Required task »
From the records below, copy every line that contains the word "beside", matching its case exactly.
━━━━━ Record set
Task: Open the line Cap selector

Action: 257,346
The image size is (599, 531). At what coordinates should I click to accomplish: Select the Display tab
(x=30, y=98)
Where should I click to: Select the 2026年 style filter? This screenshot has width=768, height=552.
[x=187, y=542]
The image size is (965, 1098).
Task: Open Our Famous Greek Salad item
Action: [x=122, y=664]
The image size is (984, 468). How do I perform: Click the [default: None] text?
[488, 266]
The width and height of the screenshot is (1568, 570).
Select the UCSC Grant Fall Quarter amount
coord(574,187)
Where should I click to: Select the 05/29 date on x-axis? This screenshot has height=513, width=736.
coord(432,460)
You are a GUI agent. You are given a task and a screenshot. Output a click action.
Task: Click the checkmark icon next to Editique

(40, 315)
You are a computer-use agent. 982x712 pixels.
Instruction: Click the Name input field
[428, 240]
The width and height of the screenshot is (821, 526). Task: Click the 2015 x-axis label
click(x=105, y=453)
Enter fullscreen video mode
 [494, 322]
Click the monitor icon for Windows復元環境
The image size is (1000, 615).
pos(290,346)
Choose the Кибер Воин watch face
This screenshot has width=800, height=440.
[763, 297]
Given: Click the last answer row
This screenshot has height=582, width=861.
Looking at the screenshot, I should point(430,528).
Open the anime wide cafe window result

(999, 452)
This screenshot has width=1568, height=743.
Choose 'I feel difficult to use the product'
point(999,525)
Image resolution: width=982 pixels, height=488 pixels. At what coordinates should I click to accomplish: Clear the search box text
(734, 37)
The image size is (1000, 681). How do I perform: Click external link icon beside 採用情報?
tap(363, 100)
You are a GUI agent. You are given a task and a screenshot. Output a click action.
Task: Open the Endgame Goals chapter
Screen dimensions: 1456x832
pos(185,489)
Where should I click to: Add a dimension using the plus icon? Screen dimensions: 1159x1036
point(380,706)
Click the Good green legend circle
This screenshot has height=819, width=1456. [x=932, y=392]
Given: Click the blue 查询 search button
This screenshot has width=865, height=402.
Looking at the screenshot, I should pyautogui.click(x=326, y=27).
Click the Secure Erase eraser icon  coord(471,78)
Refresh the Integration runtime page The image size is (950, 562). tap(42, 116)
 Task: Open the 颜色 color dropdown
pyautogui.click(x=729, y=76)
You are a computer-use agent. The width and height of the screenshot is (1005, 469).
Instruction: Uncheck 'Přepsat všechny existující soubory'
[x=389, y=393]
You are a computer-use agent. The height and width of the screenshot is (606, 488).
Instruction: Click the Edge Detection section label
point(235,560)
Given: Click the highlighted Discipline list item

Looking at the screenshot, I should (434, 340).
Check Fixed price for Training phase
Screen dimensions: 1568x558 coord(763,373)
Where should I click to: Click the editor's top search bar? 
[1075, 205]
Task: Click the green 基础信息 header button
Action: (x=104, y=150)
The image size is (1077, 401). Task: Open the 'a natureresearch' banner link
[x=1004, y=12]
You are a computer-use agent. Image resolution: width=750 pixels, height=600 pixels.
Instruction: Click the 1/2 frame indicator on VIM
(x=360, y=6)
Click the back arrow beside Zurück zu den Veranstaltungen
━━━━━━━━━━
Answer in full »
The image size is (1000, 681). How do I perform: Click external link icon beside 採用情報?
Click the back arrow beside Zurück zu den Veranstaltungen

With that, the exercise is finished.